ASX jumps 2.7%
A sharp rebound in banking and mining counters lifted Australia's S&P ASX 200 index out of the red. Earlier in the morning trading session, the Sydney bourse touched a fresh low since July 2013, after widening losses rapidly from 0.4 to 1.4 percent within minutes from the market open.
"It has been a roller-coaster morning on the Australian stock market... however the mood quickly lightened as U.S. stock futures bounced back strongly and Chinese exchanges clawed back some of their initial losses," analysts from Patersons Securities wrote in a note.
Westpac led the charge in the banking space, up 4.9 percent, possibly on the back of bargain hunting and short-covering. National Australia Bank, Australia and New Zealand Banking and Commonwealth Bank of Australia gained between 3.6 and 4.6 percent.

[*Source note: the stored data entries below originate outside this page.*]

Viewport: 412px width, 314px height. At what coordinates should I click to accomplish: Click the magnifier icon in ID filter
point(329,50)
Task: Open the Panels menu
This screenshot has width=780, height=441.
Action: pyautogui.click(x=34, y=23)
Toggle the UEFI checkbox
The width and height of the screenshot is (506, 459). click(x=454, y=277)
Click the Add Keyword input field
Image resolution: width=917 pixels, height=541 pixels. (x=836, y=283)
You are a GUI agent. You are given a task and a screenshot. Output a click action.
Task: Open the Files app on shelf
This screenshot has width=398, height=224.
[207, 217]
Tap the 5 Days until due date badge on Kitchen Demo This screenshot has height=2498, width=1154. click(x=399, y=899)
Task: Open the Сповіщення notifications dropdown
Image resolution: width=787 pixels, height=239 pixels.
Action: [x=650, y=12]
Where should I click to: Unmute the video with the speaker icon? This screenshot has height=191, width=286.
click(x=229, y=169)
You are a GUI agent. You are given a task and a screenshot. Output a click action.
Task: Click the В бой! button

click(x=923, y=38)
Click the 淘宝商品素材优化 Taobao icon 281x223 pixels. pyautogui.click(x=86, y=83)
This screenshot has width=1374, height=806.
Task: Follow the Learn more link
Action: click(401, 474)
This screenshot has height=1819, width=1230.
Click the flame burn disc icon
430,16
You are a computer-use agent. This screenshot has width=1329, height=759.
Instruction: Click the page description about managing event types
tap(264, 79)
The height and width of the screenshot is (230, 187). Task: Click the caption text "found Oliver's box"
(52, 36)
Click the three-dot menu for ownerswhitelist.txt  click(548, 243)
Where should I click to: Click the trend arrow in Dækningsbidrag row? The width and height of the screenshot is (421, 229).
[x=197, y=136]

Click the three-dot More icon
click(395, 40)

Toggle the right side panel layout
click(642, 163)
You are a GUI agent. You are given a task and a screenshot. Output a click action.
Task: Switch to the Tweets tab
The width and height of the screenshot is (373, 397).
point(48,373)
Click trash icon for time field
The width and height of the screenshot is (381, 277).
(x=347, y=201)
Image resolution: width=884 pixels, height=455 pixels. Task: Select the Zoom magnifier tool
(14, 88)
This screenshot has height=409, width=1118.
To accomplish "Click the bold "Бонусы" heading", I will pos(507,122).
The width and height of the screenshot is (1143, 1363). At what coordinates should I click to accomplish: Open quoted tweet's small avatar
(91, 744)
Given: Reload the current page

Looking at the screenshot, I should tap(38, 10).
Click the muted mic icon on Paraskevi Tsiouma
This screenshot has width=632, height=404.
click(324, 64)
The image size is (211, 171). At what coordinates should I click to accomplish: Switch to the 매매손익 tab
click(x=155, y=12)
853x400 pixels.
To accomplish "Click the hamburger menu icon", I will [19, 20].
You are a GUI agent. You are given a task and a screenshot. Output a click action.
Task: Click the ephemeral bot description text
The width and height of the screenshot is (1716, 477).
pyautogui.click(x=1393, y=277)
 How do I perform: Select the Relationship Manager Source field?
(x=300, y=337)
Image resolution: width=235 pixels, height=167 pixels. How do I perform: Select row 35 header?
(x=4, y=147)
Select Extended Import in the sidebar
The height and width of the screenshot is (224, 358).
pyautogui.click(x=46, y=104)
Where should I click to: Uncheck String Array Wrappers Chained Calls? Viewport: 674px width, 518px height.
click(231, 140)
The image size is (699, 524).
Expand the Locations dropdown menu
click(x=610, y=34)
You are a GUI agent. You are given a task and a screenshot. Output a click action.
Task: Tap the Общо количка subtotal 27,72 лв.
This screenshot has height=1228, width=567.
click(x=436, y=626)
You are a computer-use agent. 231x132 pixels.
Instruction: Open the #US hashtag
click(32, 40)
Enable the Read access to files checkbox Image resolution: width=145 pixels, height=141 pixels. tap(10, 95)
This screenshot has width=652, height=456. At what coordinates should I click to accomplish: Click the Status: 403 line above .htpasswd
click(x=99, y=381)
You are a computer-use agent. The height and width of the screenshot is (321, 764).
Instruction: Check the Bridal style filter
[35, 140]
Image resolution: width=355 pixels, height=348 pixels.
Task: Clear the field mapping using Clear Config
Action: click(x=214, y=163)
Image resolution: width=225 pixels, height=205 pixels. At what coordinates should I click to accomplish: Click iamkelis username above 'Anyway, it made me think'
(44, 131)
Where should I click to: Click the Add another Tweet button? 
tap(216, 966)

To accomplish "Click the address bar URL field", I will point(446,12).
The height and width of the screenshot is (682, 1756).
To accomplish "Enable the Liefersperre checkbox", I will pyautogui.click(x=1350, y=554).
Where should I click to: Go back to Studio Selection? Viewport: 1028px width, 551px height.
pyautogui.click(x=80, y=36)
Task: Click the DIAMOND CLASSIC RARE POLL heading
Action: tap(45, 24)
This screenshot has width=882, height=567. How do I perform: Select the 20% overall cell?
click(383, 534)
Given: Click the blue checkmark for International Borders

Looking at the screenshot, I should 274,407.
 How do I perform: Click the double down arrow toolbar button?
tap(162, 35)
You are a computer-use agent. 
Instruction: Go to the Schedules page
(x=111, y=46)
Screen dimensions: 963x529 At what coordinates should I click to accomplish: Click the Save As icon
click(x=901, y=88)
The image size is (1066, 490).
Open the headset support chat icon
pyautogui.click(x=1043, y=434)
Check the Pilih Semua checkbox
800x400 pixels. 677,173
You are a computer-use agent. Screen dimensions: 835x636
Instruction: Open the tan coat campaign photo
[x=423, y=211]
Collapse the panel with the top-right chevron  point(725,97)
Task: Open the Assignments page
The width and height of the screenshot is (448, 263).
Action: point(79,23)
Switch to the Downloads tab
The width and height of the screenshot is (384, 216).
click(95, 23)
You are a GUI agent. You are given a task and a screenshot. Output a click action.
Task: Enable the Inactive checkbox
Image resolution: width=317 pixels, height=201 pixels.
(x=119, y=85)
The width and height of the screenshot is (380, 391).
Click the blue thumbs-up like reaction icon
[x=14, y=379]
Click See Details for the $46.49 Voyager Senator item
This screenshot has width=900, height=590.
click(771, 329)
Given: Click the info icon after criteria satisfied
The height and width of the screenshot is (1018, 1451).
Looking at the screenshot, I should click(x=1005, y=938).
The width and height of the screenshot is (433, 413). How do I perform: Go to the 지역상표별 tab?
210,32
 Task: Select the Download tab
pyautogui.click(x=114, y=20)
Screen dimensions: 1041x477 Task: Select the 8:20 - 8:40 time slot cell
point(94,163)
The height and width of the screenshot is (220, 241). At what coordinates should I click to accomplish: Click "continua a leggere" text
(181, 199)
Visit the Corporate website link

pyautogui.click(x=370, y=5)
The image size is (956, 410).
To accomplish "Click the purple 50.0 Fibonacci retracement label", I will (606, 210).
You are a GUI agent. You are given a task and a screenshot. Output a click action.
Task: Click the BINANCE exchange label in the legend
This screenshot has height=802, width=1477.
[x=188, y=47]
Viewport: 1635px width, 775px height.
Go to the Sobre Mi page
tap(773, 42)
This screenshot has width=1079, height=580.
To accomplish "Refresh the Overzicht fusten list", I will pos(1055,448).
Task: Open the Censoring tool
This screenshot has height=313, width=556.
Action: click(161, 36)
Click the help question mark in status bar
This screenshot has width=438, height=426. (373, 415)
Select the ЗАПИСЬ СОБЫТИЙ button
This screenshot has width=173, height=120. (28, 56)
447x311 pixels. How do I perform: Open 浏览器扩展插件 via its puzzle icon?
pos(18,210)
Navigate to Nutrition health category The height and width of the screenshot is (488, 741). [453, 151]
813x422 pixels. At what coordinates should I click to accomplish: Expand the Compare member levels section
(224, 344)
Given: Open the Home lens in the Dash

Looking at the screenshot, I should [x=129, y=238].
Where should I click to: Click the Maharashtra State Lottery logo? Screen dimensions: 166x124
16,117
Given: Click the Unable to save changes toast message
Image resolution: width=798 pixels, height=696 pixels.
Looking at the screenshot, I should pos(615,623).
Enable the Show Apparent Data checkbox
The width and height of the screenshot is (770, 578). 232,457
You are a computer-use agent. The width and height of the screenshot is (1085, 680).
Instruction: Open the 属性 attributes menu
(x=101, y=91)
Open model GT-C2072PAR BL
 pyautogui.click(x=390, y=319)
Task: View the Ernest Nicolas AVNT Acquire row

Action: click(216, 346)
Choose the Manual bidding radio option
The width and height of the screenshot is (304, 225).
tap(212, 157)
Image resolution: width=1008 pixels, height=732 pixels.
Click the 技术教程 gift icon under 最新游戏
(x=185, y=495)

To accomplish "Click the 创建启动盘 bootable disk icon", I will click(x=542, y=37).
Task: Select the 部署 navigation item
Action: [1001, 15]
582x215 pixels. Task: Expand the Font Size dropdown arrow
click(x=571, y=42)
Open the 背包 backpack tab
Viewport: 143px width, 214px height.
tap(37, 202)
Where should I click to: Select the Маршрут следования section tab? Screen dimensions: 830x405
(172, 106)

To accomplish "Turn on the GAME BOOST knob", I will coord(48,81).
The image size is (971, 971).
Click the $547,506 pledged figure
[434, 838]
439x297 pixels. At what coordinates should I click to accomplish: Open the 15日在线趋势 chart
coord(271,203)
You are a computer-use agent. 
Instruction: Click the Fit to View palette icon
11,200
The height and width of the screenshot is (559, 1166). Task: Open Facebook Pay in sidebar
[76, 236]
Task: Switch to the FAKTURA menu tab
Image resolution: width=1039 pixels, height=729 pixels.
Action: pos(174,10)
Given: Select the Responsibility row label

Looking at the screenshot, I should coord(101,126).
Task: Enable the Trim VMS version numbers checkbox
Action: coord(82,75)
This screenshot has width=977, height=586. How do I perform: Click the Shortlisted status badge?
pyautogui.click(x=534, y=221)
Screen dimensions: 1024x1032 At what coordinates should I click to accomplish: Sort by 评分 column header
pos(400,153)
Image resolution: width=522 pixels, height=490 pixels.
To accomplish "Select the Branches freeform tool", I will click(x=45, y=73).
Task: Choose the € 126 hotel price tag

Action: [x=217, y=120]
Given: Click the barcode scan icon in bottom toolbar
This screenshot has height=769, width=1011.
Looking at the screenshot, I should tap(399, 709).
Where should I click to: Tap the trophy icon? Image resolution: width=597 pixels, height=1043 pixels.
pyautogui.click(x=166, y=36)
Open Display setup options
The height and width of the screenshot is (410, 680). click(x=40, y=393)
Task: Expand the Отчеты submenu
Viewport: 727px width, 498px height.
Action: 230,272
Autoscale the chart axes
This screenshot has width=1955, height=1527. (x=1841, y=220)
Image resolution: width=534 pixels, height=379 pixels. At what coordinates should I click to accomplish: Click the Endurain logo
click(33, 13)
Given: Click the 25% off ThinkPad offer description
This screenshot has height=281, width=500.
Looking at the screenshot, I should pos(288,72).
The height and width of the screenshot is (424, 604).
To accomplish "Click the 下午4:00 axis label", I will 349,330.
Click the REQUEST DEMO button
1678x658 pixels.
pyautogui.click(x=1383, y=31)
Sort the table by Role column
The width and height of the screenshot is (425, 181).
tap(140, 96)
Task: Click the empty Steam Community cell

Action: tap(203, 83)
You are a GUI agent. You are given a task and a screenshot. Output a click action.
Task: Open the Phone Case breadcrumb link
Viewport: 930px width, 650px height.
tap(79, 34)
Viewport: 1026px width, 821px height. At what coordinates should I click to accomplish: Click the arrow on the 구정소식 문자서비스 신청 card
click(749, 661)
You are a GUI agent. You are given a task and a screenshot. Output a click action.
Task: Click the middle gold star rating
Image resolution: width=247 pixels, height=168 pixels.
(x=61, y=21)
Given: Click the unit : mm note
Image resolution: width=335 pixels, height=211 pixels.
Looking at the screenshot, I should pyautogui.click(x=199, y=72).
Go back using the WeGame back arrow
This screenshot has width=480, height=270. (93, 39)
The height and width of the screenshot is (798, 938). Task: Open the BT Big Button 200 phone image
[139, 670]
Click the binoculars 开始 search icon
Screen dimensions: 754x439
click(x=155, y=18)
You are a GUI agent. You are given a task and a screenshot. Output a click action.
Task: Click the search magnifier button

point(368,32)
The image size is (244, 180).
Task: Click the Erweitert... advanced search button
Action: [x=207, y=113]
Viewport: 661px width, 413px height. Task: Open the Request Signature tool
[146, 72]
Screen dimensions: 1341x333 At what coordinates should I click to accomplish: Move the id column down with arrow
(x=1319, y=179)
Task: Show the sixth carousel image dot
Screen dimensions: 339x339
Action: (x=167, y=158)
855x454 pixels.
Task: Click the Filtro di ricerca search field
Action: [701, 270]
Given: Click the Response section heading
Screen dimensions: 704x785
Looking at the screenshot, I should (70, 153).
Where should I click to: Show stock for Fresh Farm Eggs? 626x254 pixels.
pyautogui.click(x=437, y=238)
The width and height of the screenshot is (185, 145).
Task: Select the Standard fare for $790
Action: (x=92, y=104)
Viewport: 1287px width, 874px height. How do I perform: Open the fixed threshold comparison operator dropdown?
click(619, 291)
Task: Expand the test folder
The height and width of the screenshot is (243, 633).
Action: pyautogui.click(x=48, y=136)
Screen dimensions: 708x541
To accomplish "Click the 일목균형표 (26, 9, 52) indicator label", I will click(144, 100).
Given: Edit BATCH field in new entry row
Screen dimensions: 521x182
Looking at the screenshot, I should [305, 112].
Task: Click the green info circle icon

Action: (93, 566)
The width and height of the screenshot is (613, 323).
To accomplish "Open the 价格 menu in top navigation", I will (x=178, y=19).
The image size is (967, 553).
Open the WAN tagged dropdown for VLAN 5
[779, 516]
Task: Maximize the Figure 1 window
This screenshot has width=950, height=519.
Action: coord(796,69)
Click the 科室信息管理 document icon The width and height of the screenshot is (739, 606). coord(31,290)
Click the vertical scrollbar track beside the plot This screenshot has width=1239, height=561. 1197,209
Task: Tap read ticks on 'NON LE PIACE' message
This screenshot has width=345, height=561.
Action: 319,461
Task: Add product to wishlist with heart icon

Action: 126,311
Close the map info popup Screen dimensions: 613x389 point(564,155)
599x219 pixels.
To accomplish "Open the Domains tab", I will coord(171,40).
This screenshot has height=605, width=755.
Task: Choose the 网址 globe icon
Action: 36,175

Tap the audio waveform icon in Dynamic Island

Oil plays also came off intra-day lows, with Woodside Petroleum and Oil Search closing up 0.8 and 1.6 percent, respectively. Santos inched down 0.4 percent.
Ahead of the release of its full-year results, shares of BHP Billiton erased a lower open to bounce up 2 percent. In other corporate news, Pacific Brands and Amcor surged 15.6 and 4.3 percent, respectively, after upbeat full-year earnings.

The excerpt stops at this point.